Lumen Technologies is in talks to sell a portfolio of its assets to the investment firm Apollo Global Management, according to unnamed sources of Bloomberg.
Lumen would carve out its consumer operations in certain U.S. states in a transaction valued at more than $5 billion, according to Bloomberg’s sources. The news outlet cautioned that terms of a deal are not completed and may not happen.
Lumen CEO Jeff Storey did say on the company’s first quarter 2021 earnings call that it was “actively looking at selling non-core assets to unlock value in our business.”
The company’s consumer business falls under its Mass Markets moniker, run by Maxine Moreau, president of Mass Markets. She’s in the unenviable position of dealing with the company’s legacy DSL copper plant and other traditional phone infrastructure, along with its newer fiber-to-the-home (FTTH) assets.

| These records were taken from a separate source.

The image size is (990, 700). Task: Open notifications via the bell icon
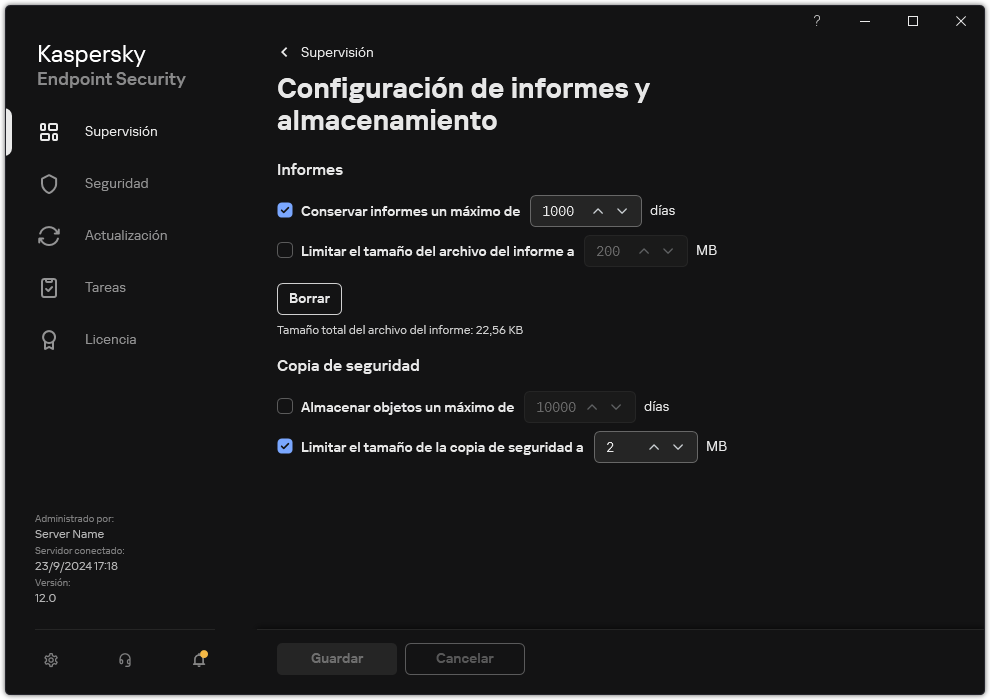[x=198, y=660]
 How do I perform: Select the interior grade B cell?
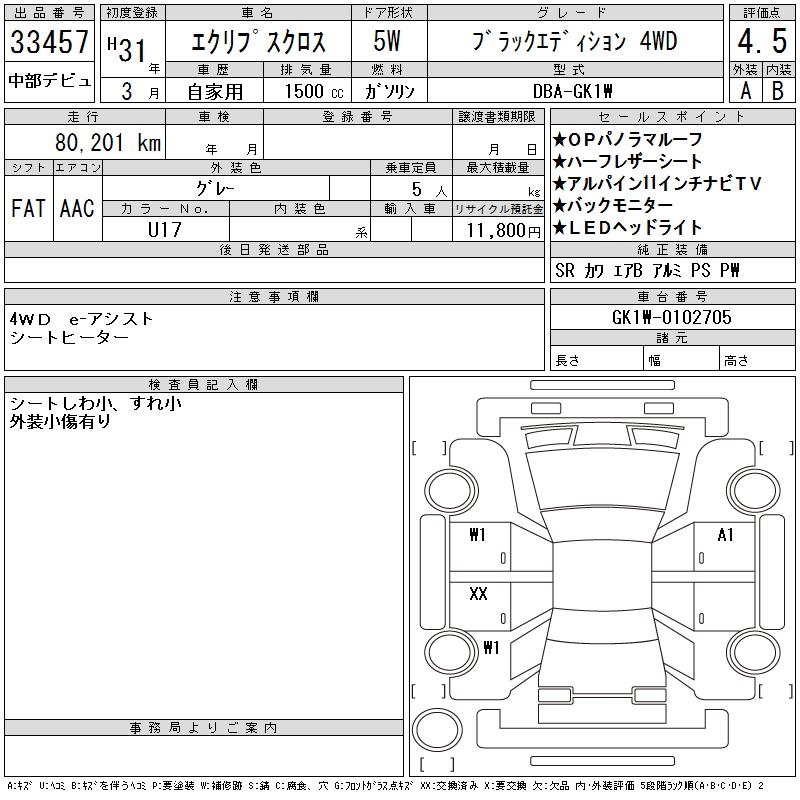[x=776, y=90]
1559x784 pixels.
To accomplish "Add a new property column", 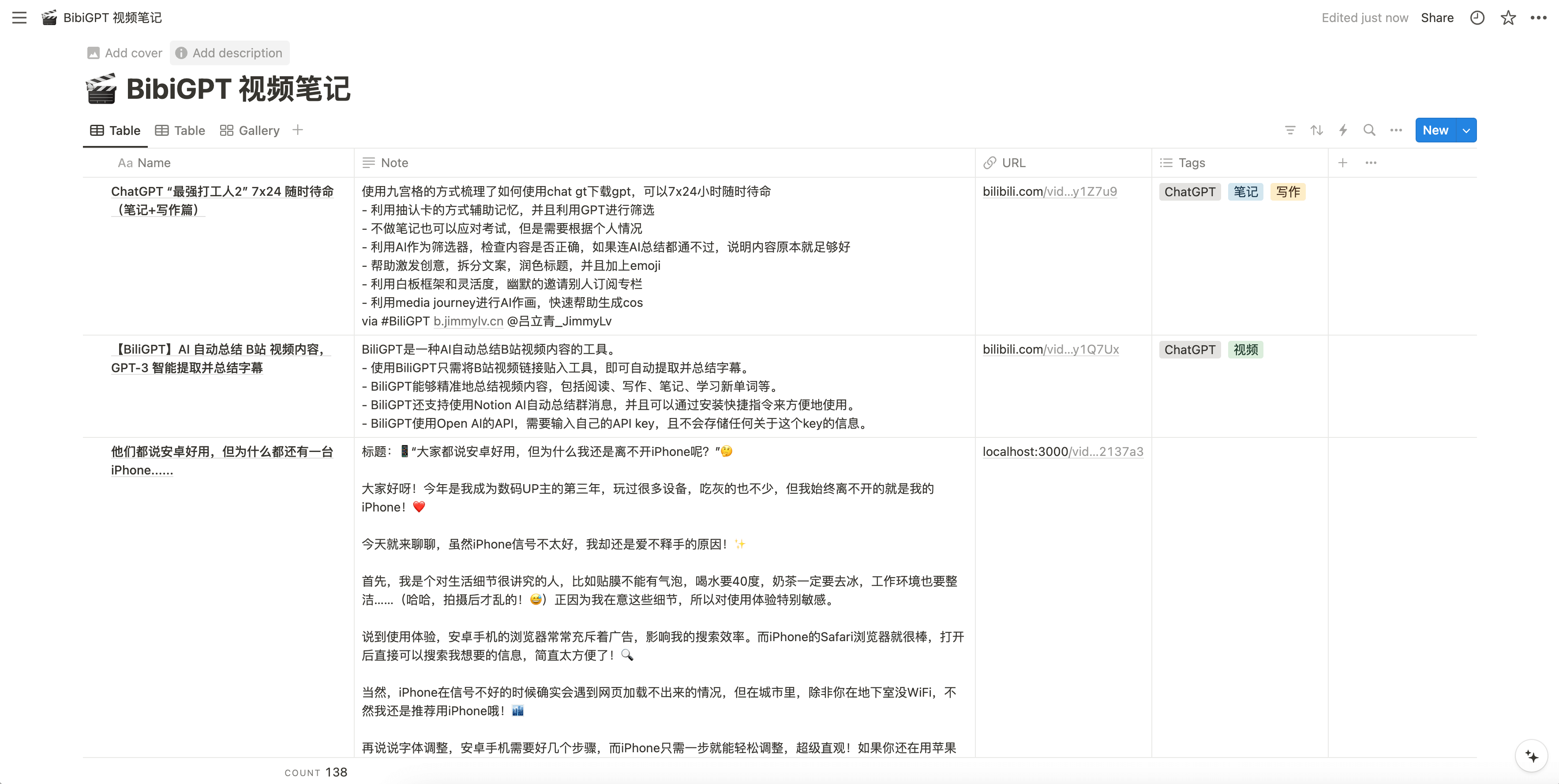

Recently, Lumen executives have been touting their plans to increase FTTH passings to meet modern customer demand for high-speed internet.
Analysts at Wells Fargo led by Eric Luebchow wrote today, “The focus of any non-core asset sales, in our view, would be around its Consumer/Mass Markets, either in locations where it had minimal overlap with enterprise customers or markets with limited FTTH build-out. We think it's unlikely Lumen would sell its entire Mass Markets business based on their recent commentary.”

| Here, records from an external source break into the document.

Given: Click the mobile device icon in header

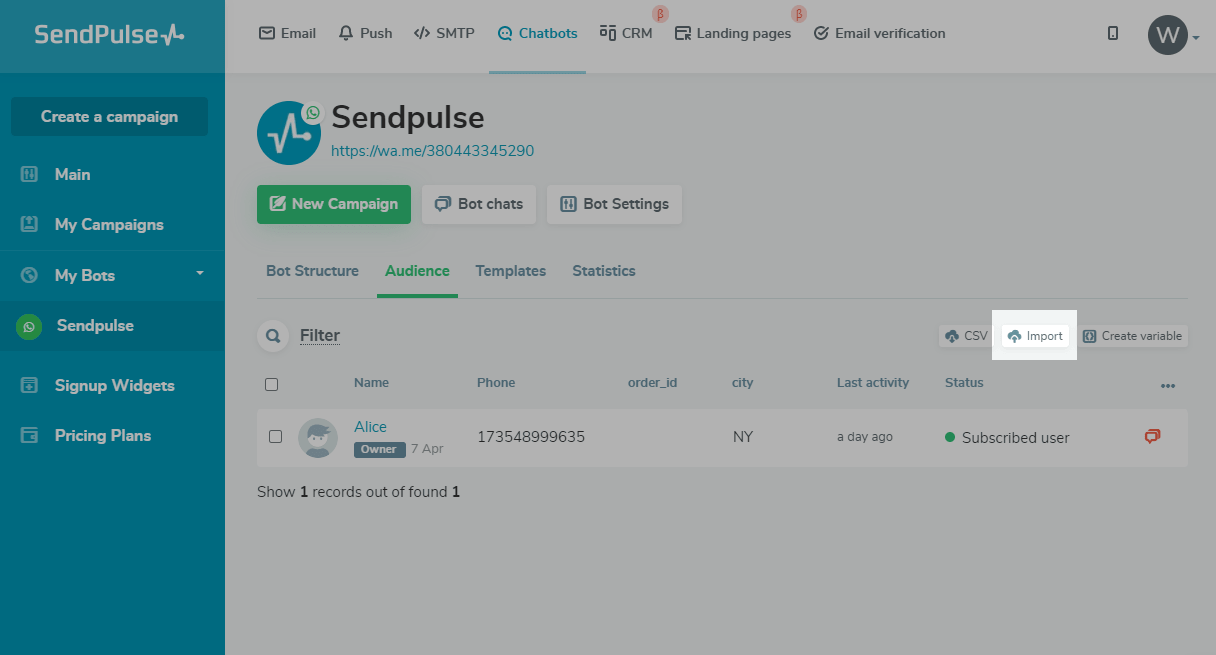Looking at the screenshot, I should pyautogui.click(x=1113, y=34).
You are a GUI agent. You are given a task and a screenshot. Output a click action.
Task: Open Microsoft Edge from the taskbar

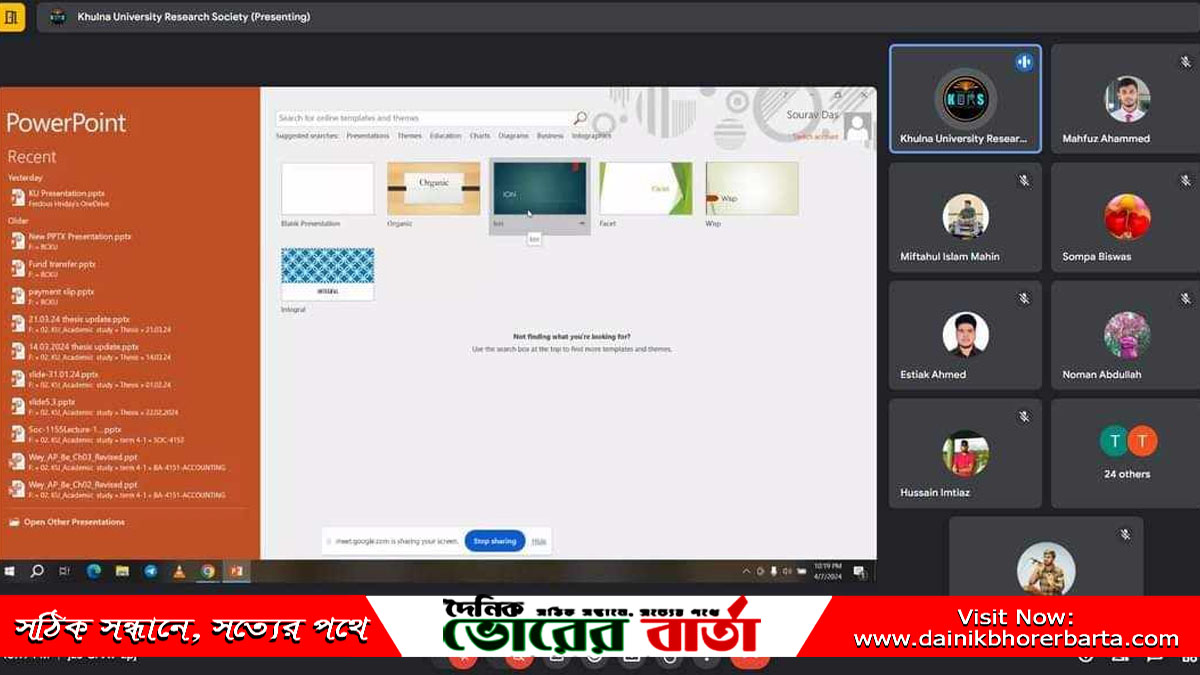coord(94,571)
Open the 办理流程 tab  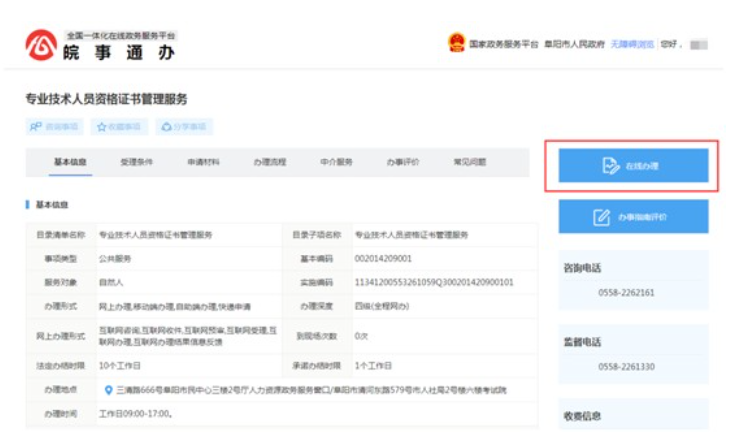tap(269, 162)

The Wells Fargo analysts think Lumen’s entire Mass Markets business (excluding CAF-2 subsidy revenues) could be worth as much as $15 billion. But they admit it’s hard to estimate a value without knowing exactly what’s for sale and whether it includes fiber passings.
In early June the analysts at MoffettNathanson penned a lengthy research report, teasing out all the pros and cons of Lumen selling its Mass Markets business. The analyst firm concluded that in terms of shareholder value, Lumen is better off pushing FTTH upgrades, rather than selling its mass markets business.
But it did note that interest in fiber opportunities is hot right now. “There’s been a meaningful uptick in interest in FTTH opportunities, including copper to fiber fixer uppers, especially over the past year,” wrote Moffett. It cited WaveDivision’s and Searchlight’s acquisition of Frontier’s Pacific Northwest properties. Searchlight also invested in Consolidated Communications to help fund its FTTH rollout. And Macquarie acquired Cincinnati Bell.